Artificial intelligence (AI) is regarded as the next big thing as it aims to enable computers and machines to perceive, think, and act like human beings without even needing to be taught how.
Chinese AI enterprises, iFly Tek, Unisound, and Face++, to name a few, have achieved significant progress in the “perception” aspect. They’ve done so by developing voice and image recognition technologies which work like the ears, mouth, and eyes of computers.
The next development stage of AI is to design a brain for computers, enabling them to understand information conveyed in text, voice, and image, and then act accordingly. This process is in fact similar to how the human brain functions. This sort of intelligence is exactly what Trio, a rising Beijing-based AI startup, is engaged with.
Trio’s co-founder and CEO, Zhuoran Wang, interviewed with AllTechAsia and revealed the mystery of the AI startup behind Xiaomi smart TVs and Smartisan smartphones.
A team well versed in artificial intelligence
Trio was founded in February 2016 and has raised three rounds of funding within one year, seizing a total amount of USD 12 million. Unlike typical startups which often burn tons of money on initial expansion during early stages of development, Trio is already well on its way to breaking even this year, according to Wang. This would be quite an achievement.
Interestingly, Trio was named after the fact that it has three co-founders: Wang, Chao Qi, and Yuchi Ma.
Wang, 35, full of energy, learned to program as early as elementary school. Though he did not major in programming in college, he would often hang around computer science students and has taken part in several global algorithm competitions.
“When I was in sophomore year, I was inspired by a professor who is specialized in Natural Language Processing (NLP),” Wang recalled. “He led me to where I am.”
He further acquired a doctor’s degree in Computer Science from University College London and became a naturalized British citizen. He studied and worked in Britain for 10 years before returning to China in 2015 to work for Baidu’s Xiaodu Robot, now known as DuerOS. His expertise is mainly focused on task-oriented spoken dialogue systems in which chatbots respond to and fulfill user-prompted tasks.
Qi, CTO of Trio, played a critical role in creating Microsoft’s chatbot XiaoIce and Baidu’s Duer before co-founding the AI startup. Qi differs slightly from Wang in that he specializes in non-task-oriented dialogue systems, also known as free-chatting systems. Trio’s third partner and COO, Ma, is a veteran in marketing and business development. The backgrounds and experiences of these three industry professionals integrate in a highly complementary manner.
Aside from its co-founders, Trio has a team of about 90 staff members with half of its research and development team hailing from Microsoft, Baidu, IBM, and Tencent with NLP focuses.
“In terms of Natural Language Understanding and dialogue systems, our team is one of the best in the market,” Wang claimed.
The AI service provider of star products
Generally speaking, as Wang wrote in an article, human-machine dialogues fall into four categories: 1) non-task-oriented dialogue (or “open-domain social dialogue”), 2) task-oriented spoken dialogue, 3) Question and answer (Q&A), and 4) recommendation.
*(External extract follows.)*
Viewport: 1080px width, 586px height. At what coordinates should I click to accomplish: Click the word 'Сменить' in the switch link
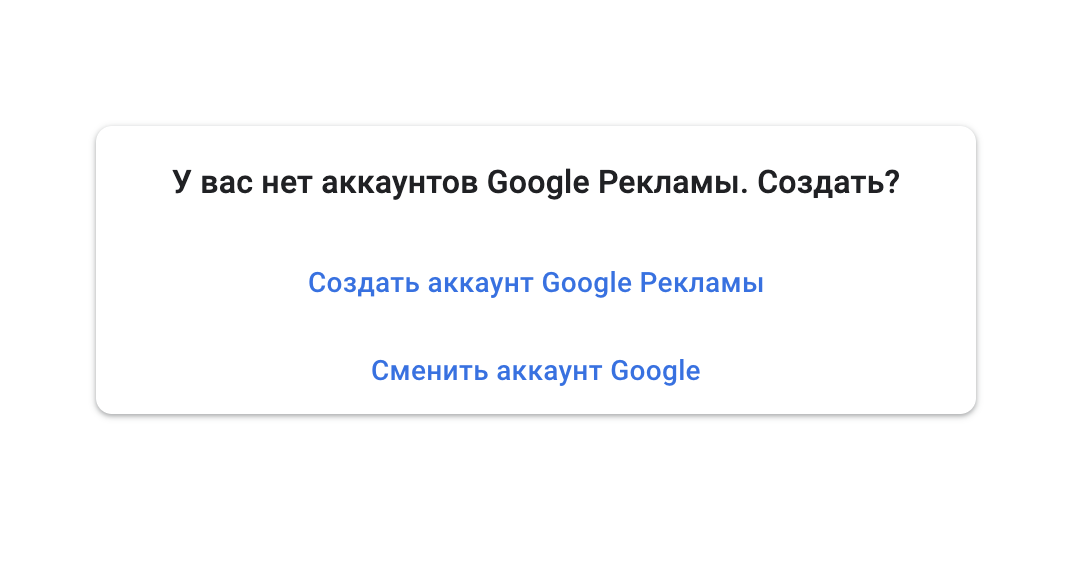coord(430,370)
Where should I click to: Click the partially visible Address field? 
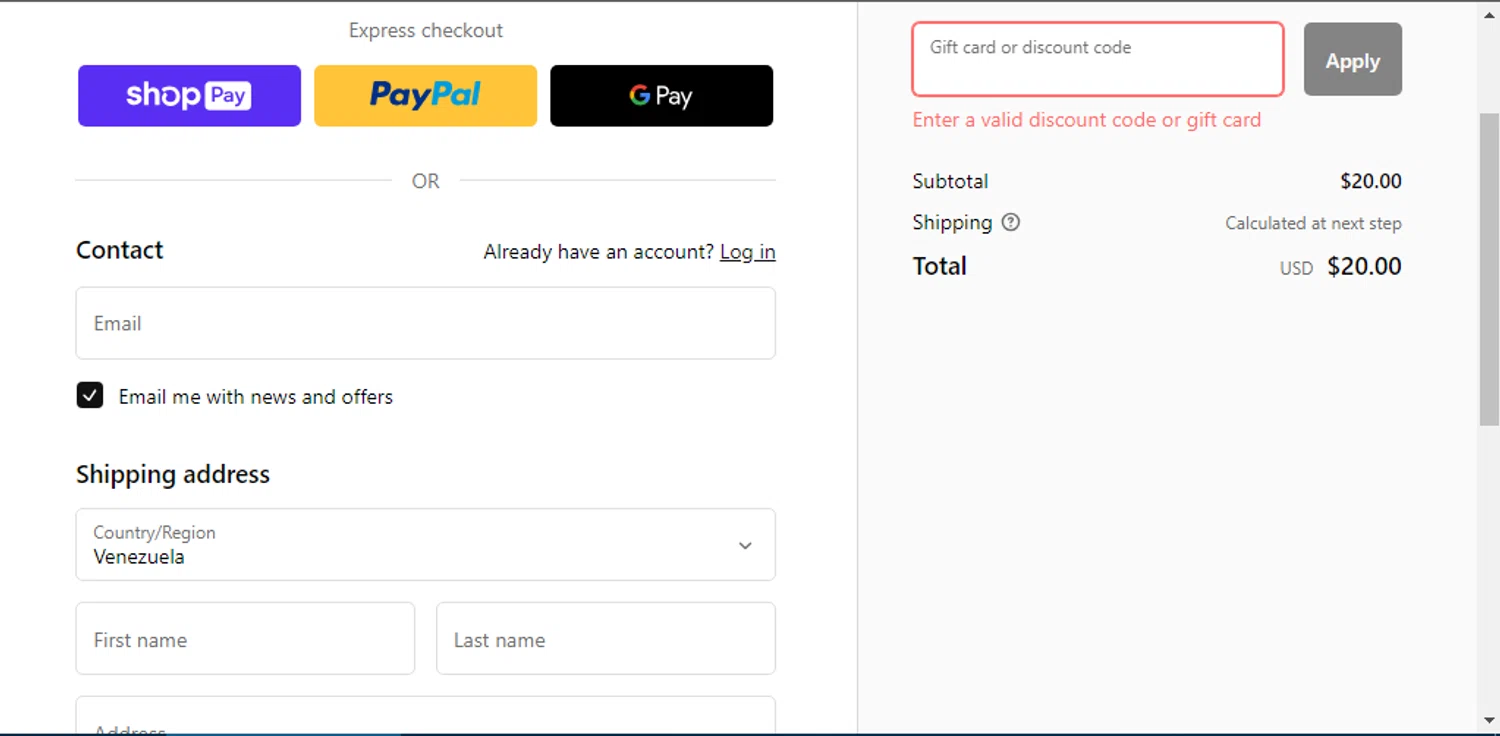click(425, 718)
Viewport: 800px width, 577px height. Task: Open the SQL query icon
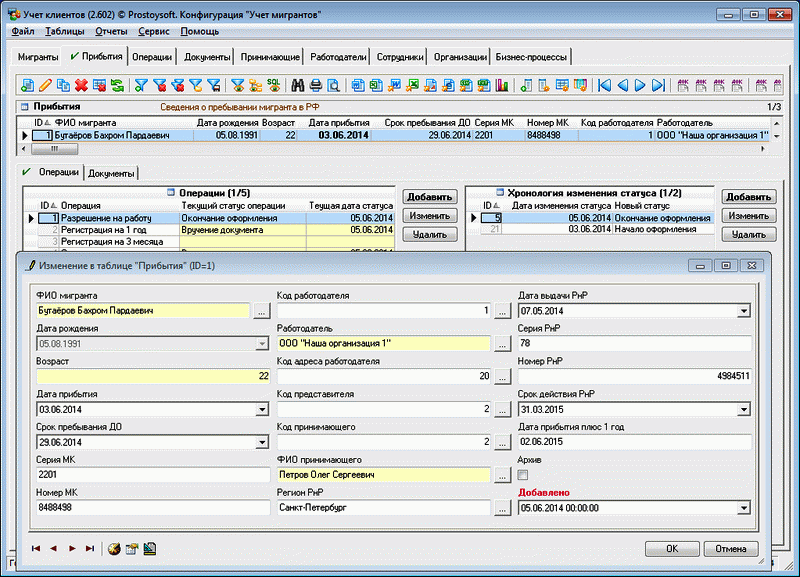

And it’s necessary to have a multi-domain decision-making system serving as the control center if one plans to combine these four AI functions into to a single application.
As mentioned earlier, in the case of non-task-oriented dialogue, users have free and open interaction with chatbots without a fixed purpose while in task-oriented spoken dialogue, users and chatbots converse back and forth in order to accomplish a certain task, such as finding a good restaurant in a specific geographic area.
Q&A is even more straightforward than task-oriented spoken dialogue, as chatbots can provide answers directly to users’ questions, such as “How much does an adult panda weigh?” Lastly, recommendation refers to a system in which a chatbot automatically recommends relevant information to a user’s inquiry. For instance, when a user asks “What is the origin of the marathon sporting event?”, the chatbot answers the question then may recommend an upcoming marathon in the user’s area.
“Our businesses and advantages are mainly focused on non-task-oriented dialogue, task-oriented spoken dialogue, and multi-domain decision-making systems,” Wang said.
At present, Trio’s technologies are mostly applied within three areas: business services, Internet of Things (IoT), and Anime, Comic and Games (ACG).
As for business services, Trio’s chatbot service integrates into the customer service systems of different enterprises, whether on their social media accounts, apps, or webpages.
In terms of IoT, Trio’s technologies have been applied to a wide range of smart devices, including Xiaomi’s Mi TVs, Mi AI speakers, and Smartisan smartphones. They enable Mi TVs and Mi AI speakers to interact with users through voice recognition.
Trio’s collaboration with Chinese smartphone maker Smartisan is more interesting and is what has helped Trio gain considerable fame.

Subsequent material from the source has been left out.